Parole davvero strane se pronunciate da chi, neanche una settimana prima, lasciava intendere che l’Italia fosse “soddisfatta” della gestione sul tema immigrazione. E non ce ne voglia l’Huffpost, ma la sua avvincente ricostruzione circa il repentino cambio di programma di Minniti lascia davvero molto spazio alla fantasia dato che i numeri in aumento sull’immigrazione sono noti a Palazzo Chigi ormai da anni, non da mesi o settimane.
Ancor più strane le parole del premier a proposito delle ONG, sulle quali Gentiloni si è detto pronto a discutere il ruolo da queste svolto. Anche in questo caso è giusto ricordare come il governo si espresse nel mese di aprile in seguito al polverone sollevato dalle dichiarazioni del procuratore Zuccaro:
Evidente, senza addentrarci nel merito dei contenuti, dato il loro elevato contenuto di nulla cosmico (per i motivi che mi appresto a esporre), il voltafaccia operato dal governo a causa risultati elettorali nell’ultima tornata di amministrative. Il Partito Democratico ha preso una bella batosta e, facendosi due conti, avrà sicuramente notato la traslazione di un consistente elettorato a destra. Non è un caso che Gentiloni stia esternando da meno di una settimana le stesse dichiarazioni che Salvini rilascia sovente nelle prime serate di mezzo palinsesto televisivo.
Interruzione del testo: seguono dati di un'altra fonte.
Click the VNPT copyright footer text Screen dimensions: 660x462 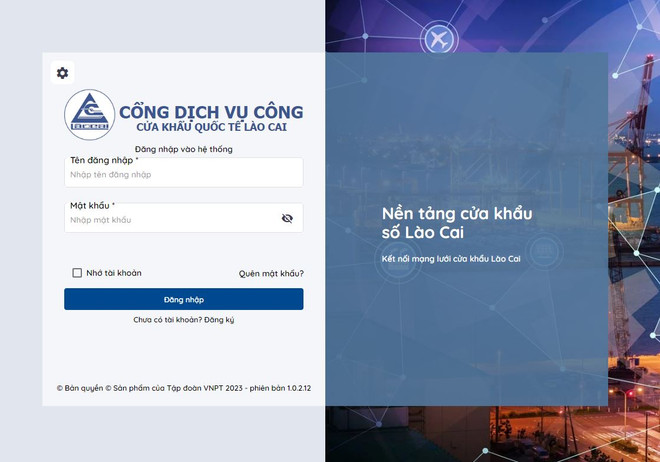point(183,387)
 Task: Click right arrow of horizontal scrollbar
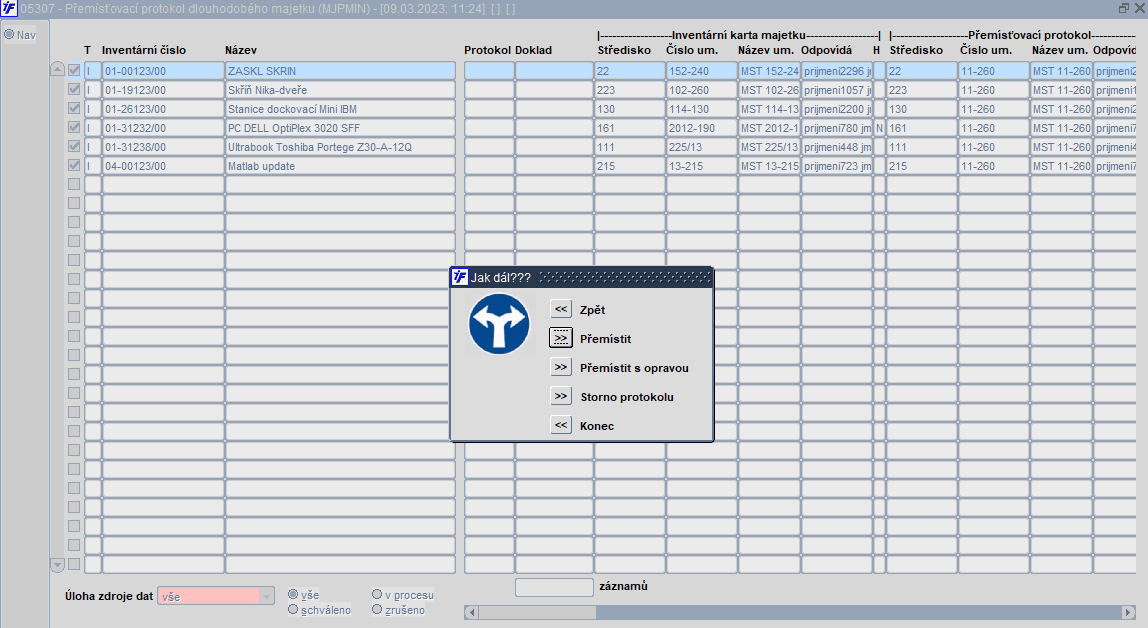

Ma c’è un’altra questione legata al rastrellamento di consensi: il PD è consapevole che fare la voce grossa con Bruxelles sul tema immigrazione potrebbe essere un buon emolliente nel breve periodo, ma allo stesso tempo è perfettamente cosciente del fatto che all’interno dell’Unione Europea di solidarietà non si parla e non si è mai parlato e che quindi tale soluzione è destinata a cadere nel medio-lungo periodo. Ecco quindi la necessità di raccogliere un consistente nuovo numero di elettori, teneramente imboniti dall’ondata di calore loro concessa attraverso il conferito diritto di cittadinanza: questo sarebbe il motivo alla base della battaglia portata avanti dal PD sullo Ius Soli, non una legge in nome dei diritti civili sbandierati qua e là dalla sinistra dei giorni nostri (quella di ieri ben se ne guardava, come ci insegna un inatteso Giorgio Napolitano d’altri tempi) ma la creazione di un nuovo serbatoio elettorale cui attingere.
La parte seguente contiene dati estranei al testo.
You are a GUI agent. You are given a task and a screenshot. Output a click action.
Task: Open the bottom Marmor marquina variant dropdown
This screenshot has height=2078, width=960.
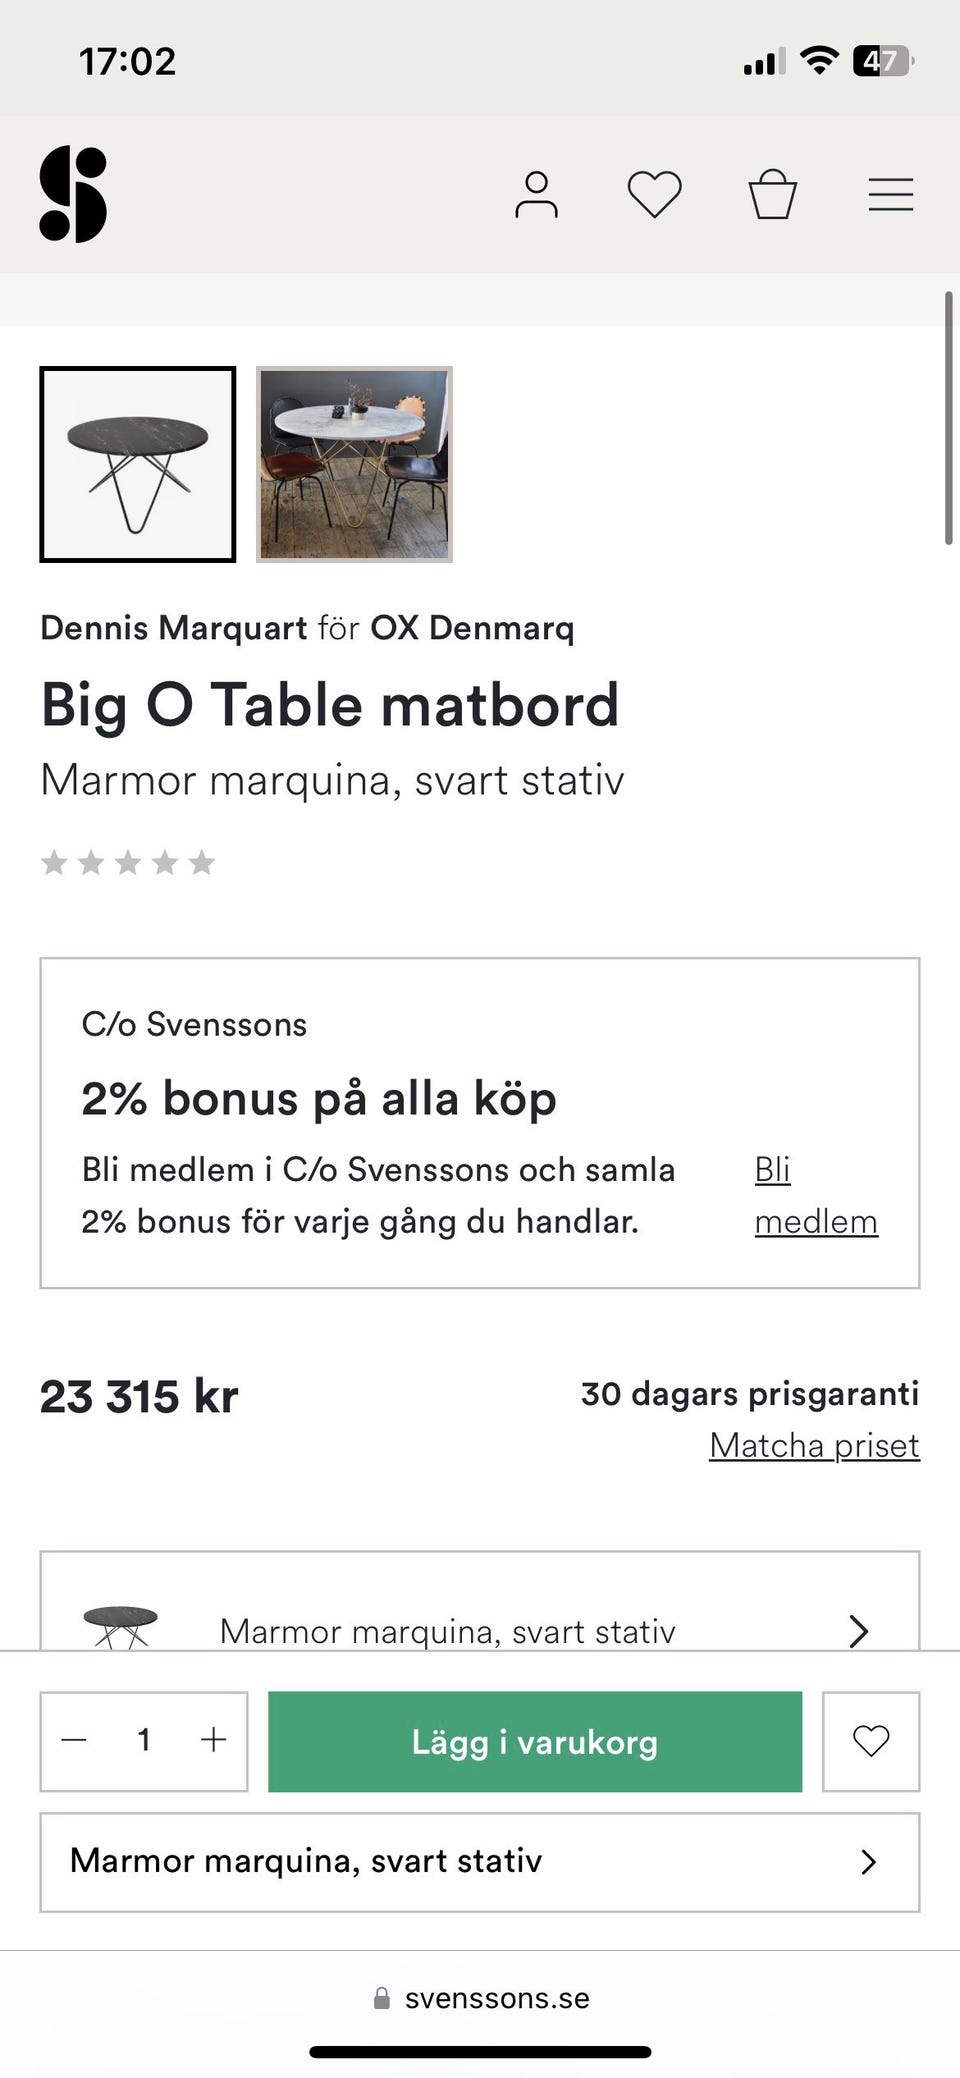(x=480, y=1861)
la vulgata sarà che minniti fa il duro, per alcuni anche cattivo. la realtà è che faranno più accampamenti ovunque https://t.co/eWTETEkW3r pic.twitter.com/8cAYJMIiAV
— federico bosco (@federico_bosco) June 28, 2017
L’attuale forza politica di governo dovrebbe far però attenzione a due fattori: il primo è che entro non molto anche i “nuovi arrivati” sentiranno il peso (o meglio il non-peso nelle loro tasche) di politiche monetarie deflazioniste, tagli alla spesa e occupazione strutturale tenuta sopra al 10%. Un fenomeno che costerà caro ai fautori di quest’integrazione forzata (la quale è, lo ripetiamo, una ben precisa scelta politica).
Il secondo è che il giochino di fingersi leone con l’agnellino Unione Europea, non sempre ripaga alle urne: questo è almeno ciò che ci ha insegnato il voto dello scorso 4 dicembre, giunto dopo il clamoroso voltafaccia di Matteo Renzi nei confronti di Bruxelles. L’elettore ha una breve memoria ma questa ne guadagna quando le sue tasche piangono.